══ Texte à lire

La gloire d’être reconnu comme le meilleur cavalier d’un pays réjouit trop, quand l’orchestre se déchaîne, pour que le lendemain on puisse échapper au remords.
Les adversaires envieux, gens rusés, assez influents, ne peuvent que nous faire souffrir quand nous passons à cheval entre les deux haies rapprochées de spectateurs, après le champ de course qui tout à l’heure était désert devant nous, hormis quelques cavaliers tout arrondis, petites silhouettes chevauchant contre l’horizon.
Beaucoup de nos amis vont en hâte toucher leur gain et ils se contentent de nous crier leur bravo par-dessus l’épaule, depuis les lointains guichets ; pourtant nos meilleurs amis n’ont rien parié sur notre cheval, car ils craignaient, en cas de défaite, de ne pouvoir s’empêcher de nous en vouloir ; mais à présent que notre cheval est arrivé le premier et qu’ils n’ont rien gagné, ils se détournent quand nous passons et préfèrent parcourir des yeux les tribunes.

════
══ Données à analyser

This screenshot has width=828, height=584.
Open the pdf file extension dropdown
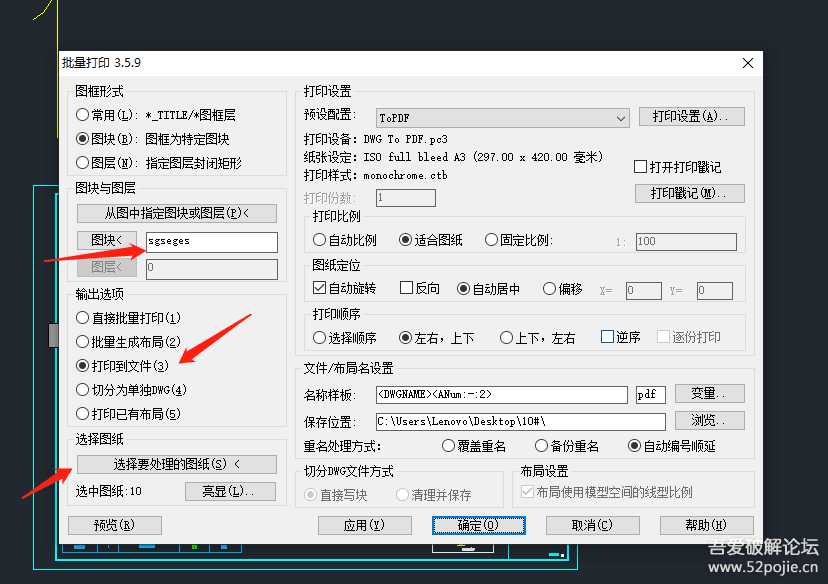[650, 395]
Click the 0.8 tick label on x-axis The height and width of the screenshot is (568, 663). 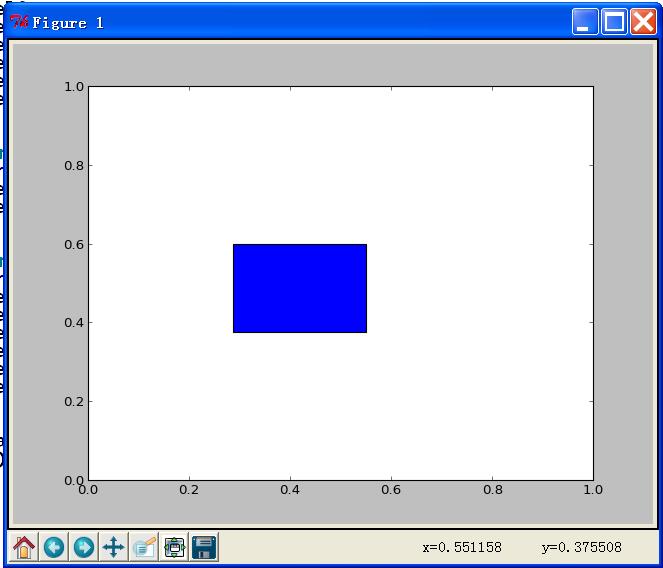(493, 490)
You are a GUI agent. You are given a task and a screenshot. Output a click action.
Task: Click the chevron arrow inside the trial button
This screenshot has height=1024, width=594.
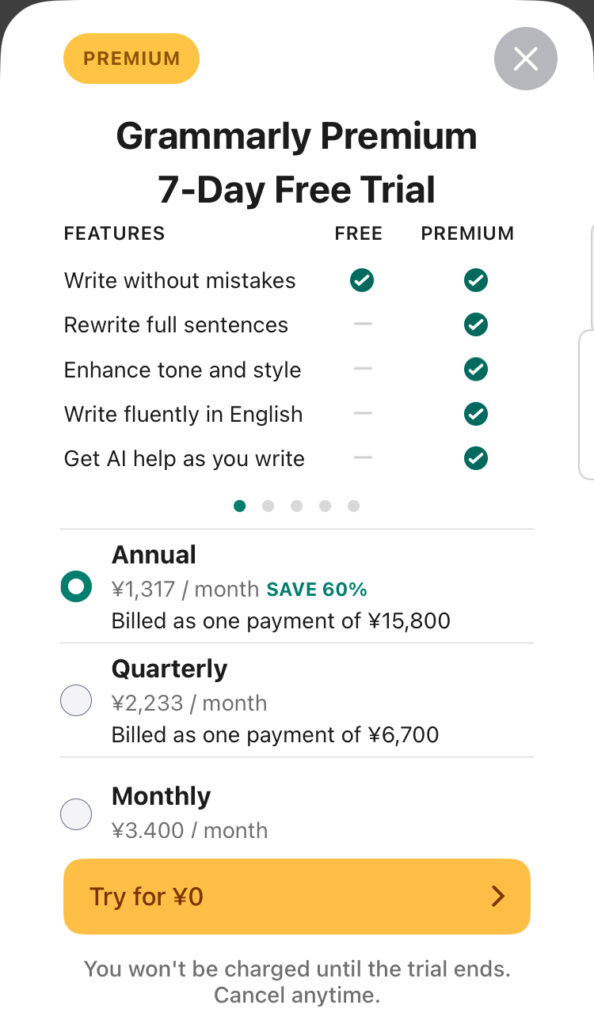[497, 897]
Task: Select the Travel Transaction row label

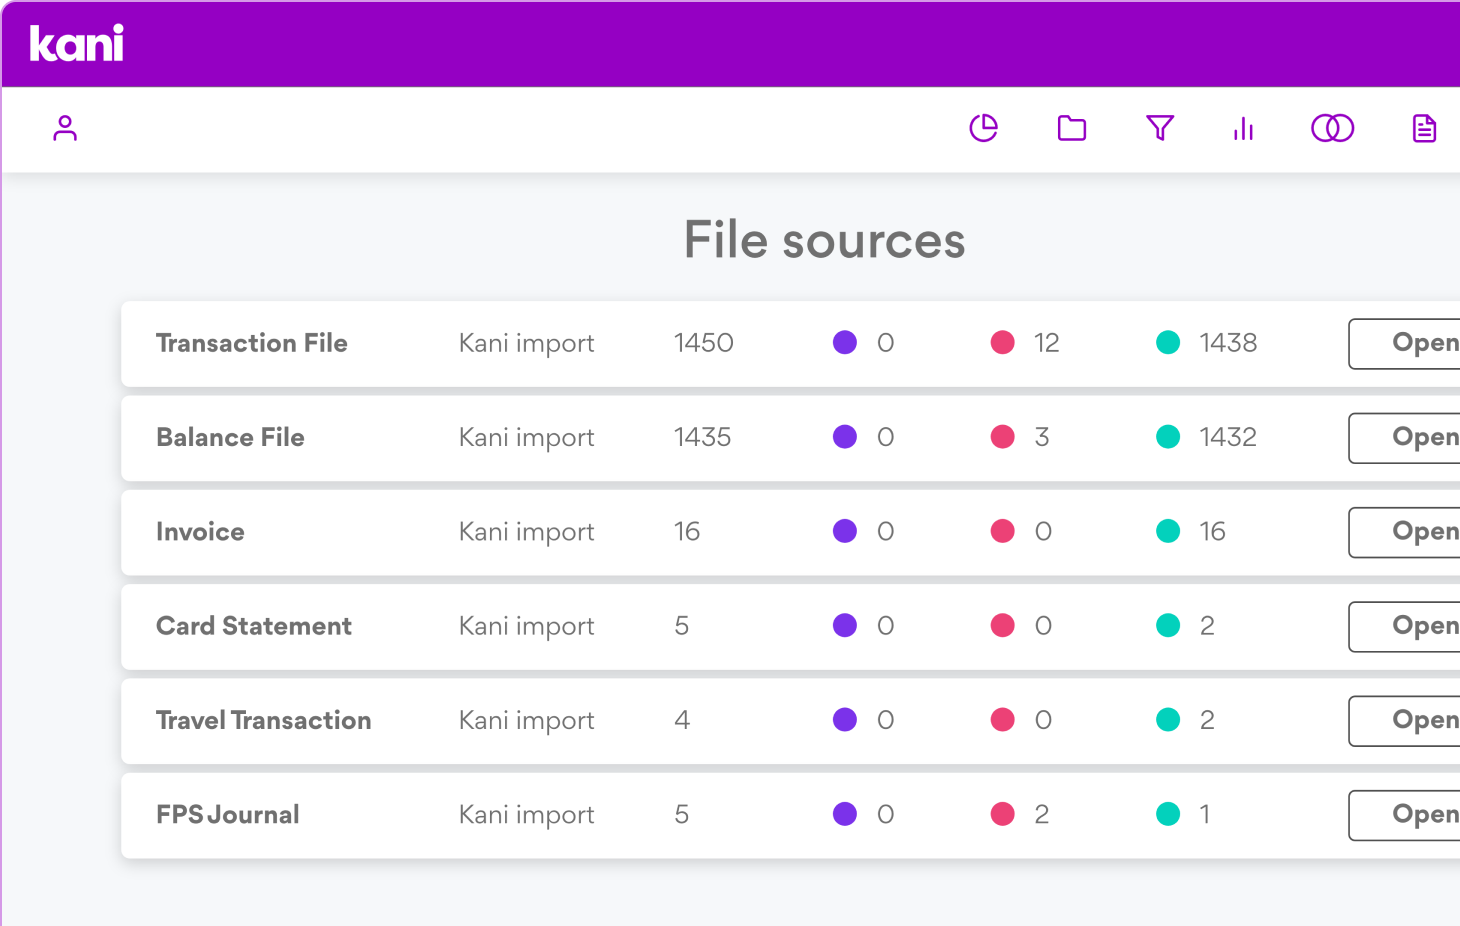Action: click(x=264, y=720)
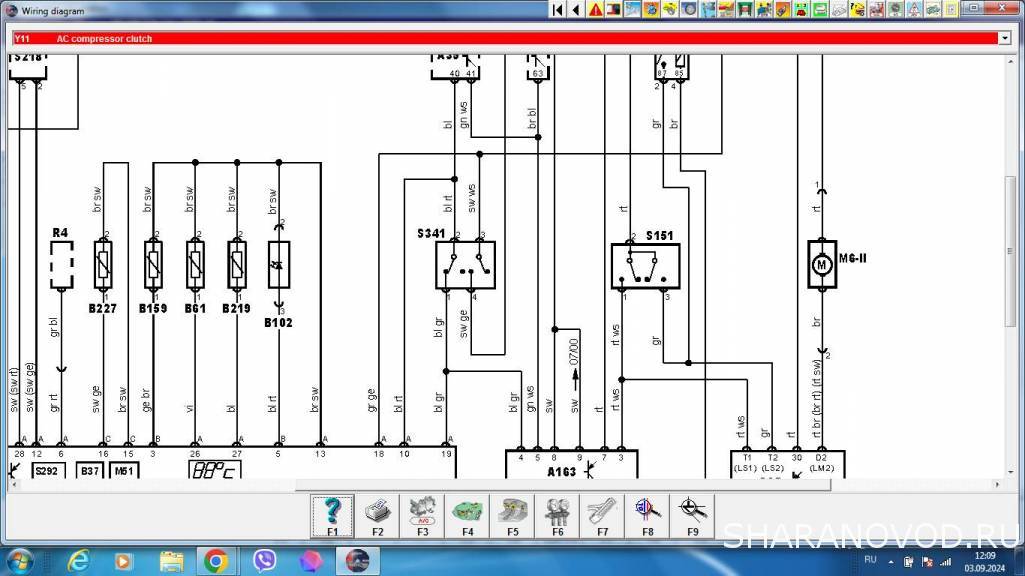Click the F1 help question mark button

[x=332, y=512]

════

> Consigne 1:
Répondez à ces questions sur le texte sur la course :
(a) Qu'est-ce qui réjouit trop, quand l'orchestre se déchaîne, pour que le lendemain on puisse échapper au remords ?
(b) Entre quoi passe-t-on à cheval lorsque les adversaires envieux nous font souffrir ?
(c) Pourquoi nos meilleurs amis n'ont-ils rien parié sur notre cheval ?
> Consigne 2: Poursuivez le texte sur la course à partir de sa dernière phrase.

> Résultat 1:
(a) C'est la gloire d'être reconnu comme le meilleur cavalier d'un pays.
(b) On passe à cheval entre les deux haies rapprochées de spectateurs.
(c) Ils craignaient, en cas de défaite, de ne pouvoir s'empêcher de nous en vouloir.

> Résultat 2:
Les concurrents derrière, bien en selle, essaient d’évaluer le malheur qui les a frappés et l’injustice qui, d’une certaine façon, leur est infligée ; ils prennent un air fringant, comme si une nouvelle course devait commencer, et une sérieuse, après ce jeu d’enfants.
Beaucoup de dames trouvent ridicule le vainqueur, parce qu’il se rengorge, sans savoir pourtant comment faire face à toutes ces mains à serrer sans cesse, à ces salutations, ces révérences et ces saluts à envoyer de loin, tandis que les vaincus, lèvres serrées, tapotent légèrement les encolures de leurs chevaux qui, pour la plupart, hennissent.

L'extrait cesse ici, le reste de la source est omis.